La société développe également des projets dans le segment très porteur des maladies rares. Elle a obtenu d’Atara Biotherapeutics la commercialisation d’une thérapie cellulaire en Europe, lancée en février 2023, pour le traitement de patients atteints d’une maladie lymphoproliférative post-transplantation et positive au virus d’Epstein-Barr, qui touche environ 500 patients en Europe. Cette thérapie consiste à injecter des lymphocytes T provenant de donneurs et dirigés contre le virus d’Epstein-Barr pour renforcer la capacité immunitaire de la cellule. Toujours dans les maladies rares, un autre projet, en collaboration avec la Fondation suisse EspeRare, est en phase III de développement contre la dysplasie ectodermique hypohidrotique liée au chromosome X (XLHED), une maladie génétique dont souffrent chaque année plusieurs centaines de nouveau-nés garçons et qui les empêchent de développer des glandes sudoripares. Cette thérapie est injectée in utero.
La dermatologie et la dermato-cosmétique représentent les 2 autres piliers du groupe
La dermato-cosmétique représente 55% du CA du groupe et est portée par sa marque phare Avène, auquel s’ajoutent Ducray, Klorane, A- Derma, René Furterer et le portefeuille des produits d’hygiène bucco-dentaire. Sur un marché mondial évalué à 28 milliards d’euros, Pierre Fabre se place en deuxième position, juste derrière L’Oréal.
90% de la production du groupe Pierre Fabre est faite en France, majoritairement en Occitanie, où se situent également ses principaux centres de décision et de recherche.
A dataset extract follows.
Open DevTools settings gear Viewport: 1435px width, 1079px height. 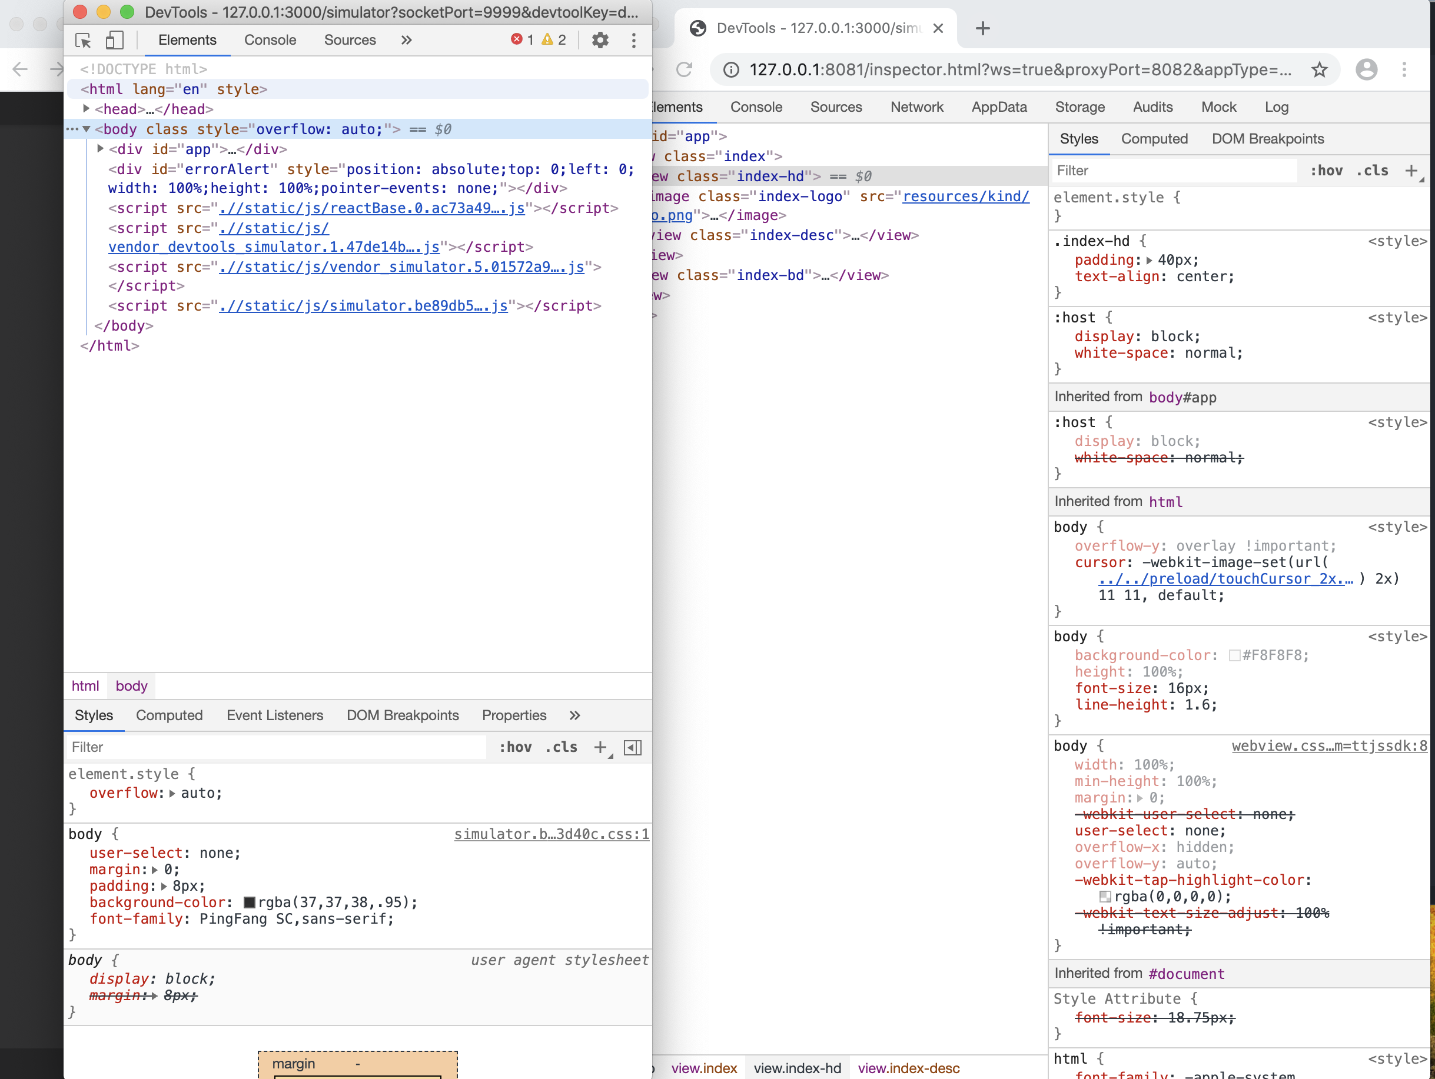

Cette implantation historique a toujours fait partie des priorités de l’entreprise. Un projet est d’ailleurs en cours sur la relocalisation à Gaillac de la production d’encorafenib et binimetinib qui sont actuellement fabriqués en Allemagne. Enfin, le groupe est détenu par une Fondation reconnue d’utilité publique qui est financée par les dividendes que lui versent l’entreprise. Dotée d’un budget annuel d’environ 15 millions d’euros, la fondation œuvre essentiellement en Afrique subsaharienne pour permettre un meilleur accès aux soins des populations locales les plus démunies.